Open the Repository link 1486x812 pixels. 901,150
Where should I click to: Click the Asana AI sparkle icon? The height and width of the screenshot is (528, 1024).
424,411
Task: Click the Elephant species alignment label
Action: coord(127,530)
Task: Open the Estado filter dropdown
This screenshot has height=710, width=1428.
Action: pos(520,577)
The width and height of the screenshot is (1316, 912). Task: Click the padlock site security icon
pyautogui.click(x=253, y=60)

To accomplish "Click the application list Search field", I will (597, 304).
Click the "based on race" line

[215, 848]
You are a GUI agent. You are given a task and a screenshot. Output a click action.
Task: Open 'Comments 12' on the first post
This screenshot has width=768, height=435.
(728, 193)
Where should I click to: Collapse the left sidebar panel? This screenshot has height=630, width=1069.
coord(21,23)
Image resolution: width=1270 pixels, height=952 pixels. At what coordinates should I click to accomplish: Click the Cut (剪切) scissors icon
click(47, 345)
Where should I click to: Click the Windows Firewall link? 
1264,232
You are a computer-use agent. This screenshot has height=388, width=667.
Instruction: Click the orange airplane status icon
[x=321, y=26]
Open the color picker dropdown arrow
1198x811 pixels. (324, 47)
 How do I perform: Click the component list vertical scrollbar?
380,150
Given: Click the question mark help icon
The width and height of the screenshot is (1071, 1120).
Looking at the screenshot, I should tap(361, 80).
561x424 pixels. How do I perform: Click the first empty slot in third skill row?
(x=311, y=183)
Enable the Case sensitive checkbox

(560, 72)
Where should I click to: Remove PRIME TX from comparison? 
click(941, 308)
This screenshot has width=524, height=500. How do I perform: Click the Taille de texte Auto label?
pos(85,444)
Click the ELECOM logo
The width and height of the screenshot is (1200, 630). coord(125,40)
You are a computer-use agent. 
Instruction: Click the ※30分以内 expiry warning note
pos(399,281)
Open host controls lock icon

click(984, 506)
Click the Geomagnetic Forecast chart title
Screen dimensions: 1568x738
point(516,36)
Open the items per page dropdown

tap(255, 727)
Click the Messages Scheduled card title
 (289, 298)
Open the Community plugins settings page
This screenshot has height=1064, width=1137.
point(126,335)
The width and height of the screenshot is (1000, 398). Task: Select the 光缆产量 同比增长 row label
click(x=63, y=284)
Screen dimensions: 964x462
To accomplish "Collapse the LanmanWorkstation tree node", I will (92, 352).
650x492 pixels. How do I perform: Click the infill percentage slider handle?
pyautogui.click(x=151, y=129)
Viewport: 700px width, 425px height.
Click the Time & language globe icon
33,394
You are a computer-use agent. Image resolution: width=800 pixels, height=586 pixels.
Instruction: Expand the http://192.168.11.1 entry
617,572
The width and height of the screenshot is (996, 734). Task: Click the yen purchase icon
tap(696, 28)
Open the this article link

○ ○ ○ ○

** Problem statement **
Nothing but the lines from the one containing "Instruction: Click the ※30分以内" to the end of the material should be printed, each exactly as written.

** Problem solution **
Instruction: Click the ※30分以内 expiry warning note
pos(399,281)
Open host controls lock icon

click(984, 506)
Click the Geomagnetic Forecast chart title
Screen dimensions: 1568x738
point(516,36)
Open the items per page dropdown

tap(255, 727)
Click the Messages Scheduled card title
 (289, 298)
Open the Community plugins settings page
This screenshot has height=1064, width=1137.
point(126,335)
The width and height of the screenshot is (1000, 398). Task: Select the 光缆产量 同比增长 row label
click(x=63, y=284)
Screen dimensions: 964x462
To accomplish "Collapse the LanmanWorkstation tree node", I will (92, 352).
650x492 pixels. How do I perform: Click the infill percentage slider handle?
pyautogui.click(x=151, y=129)
Viewport: 700px width, 425px height.
Click the Time & language globe icon
33,394
You are a computer-use agent. Image resolution: width=800 pixels, height=586 pixels.
Instruction: Expand the http://192.168.11.1 entry
617,572
The width and height of the screenshot is (996, 734). Task: Click the yen purchase icon
tap(696, 28)
Open the this article link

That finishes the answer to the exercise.